Chereads / Harem Post / Chapter 11 - Ternyata Pangeran

Chapter 11 - Ternyata Pangeran

Panik? Panik, dong! Masa enggak?

Bagaimana Arsia bisa bersikap biasa saja setelah mengetahui bila dirinya akan menikahi pria tua?

Tidak!

Salim bukan hanya tua! Pria itu setidaknya lebih tua 402 tahun darinya. Setidaknya!

Baiklah memang secara fisik tidak ada yang salah dengan Salim. Maksudnya dia terlihat seperti pria muda di tahun 2019 pada umumnya.

Tidak, tidak...

Salim di atas rata-rata malah! Pria itu tampan, tinggi, rambut pirang serta mata hijau chartreuse-nya sungguh menawan, penampilannya ok, dan wajahnya sangat aristokrat sekali. Dengan semua fitur yang dimiliki Salim, dalam kondisi normal Arsia pasti takkan menolak menikah dengan pria tersebut.

'Tapi dia bilang berasal dari tahun 1617!', Arsia mengulang dalam kepalanya.

Bagaimana bisa seorang gadis berusia 20 tahun sepertinya menikahi seseorang dari tahun 1617? Hanya membayangkannya saja sukses membuat Arsia pias.

"Dari semua hal yang kukatakan kau hanya fokus pada hal itu?" Salim bertanya. Ekspresinya datar namun suaranya terdengar dalam.

Dari suara Salim itulah Arsia dapat dengan jelas menangkap bila pria itu tersinggung oleh ucapannya barusan. Tetapi dia memilih masa bodoh dengan itu. Toh ucapannya benar, sesuai kenyataan. Setidaknya Salim beruntung karena Arsia tidak mengatainya sebagai fosil.

"Lalu aku harus fokus pada apalagi?!" Arsia setengah histeris.

Tidak ada yang berbicara di sana setelahnya. Arsia butuh menarik nafas untuk menghadapi semua kegilaan ini. Dia pun memutar tubuhnya membelakangi Salim. Sedangkan Salim hanya memandang punggung Arsia, memberikan ruang bagi gadis itu untuk menenangkan diri.

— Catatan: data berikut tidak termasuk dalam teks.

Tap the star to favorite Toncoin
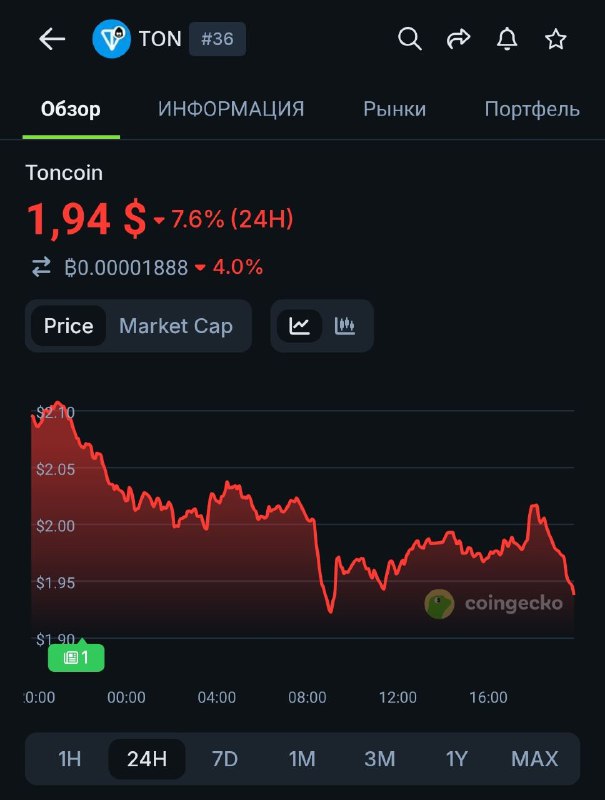The image size is (605, 800). coord(555,39)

Tak lama, Arsia kembali membalikkan tubuhnya menghadap Salim. Dengan posisi defensif dia mendekati pria itu. Sepasang maniknya bergerak gusar kala menatap pria di hadapannya tersebut.

"Ada portal waktu di rumah ini? Baik, aku dapat menerimanya. Kalian dari Kesultanan Ottoman? Baik, aku pun menerimanya. Tetapi menikahimu?"

Arsia segera menaikkan kedua tangannya demi menutupi wajahnya. Baru kali ini dia merasa sefrustasi ini. Ada sesuatu dalam dirinya yang ingin meledak tetapi tak dapat dikeluarkannya. Kemudian dengan kasar Arsia menghempaskan kedua tangannya dari wajahnya. Matanya memandang nanar pada Salim.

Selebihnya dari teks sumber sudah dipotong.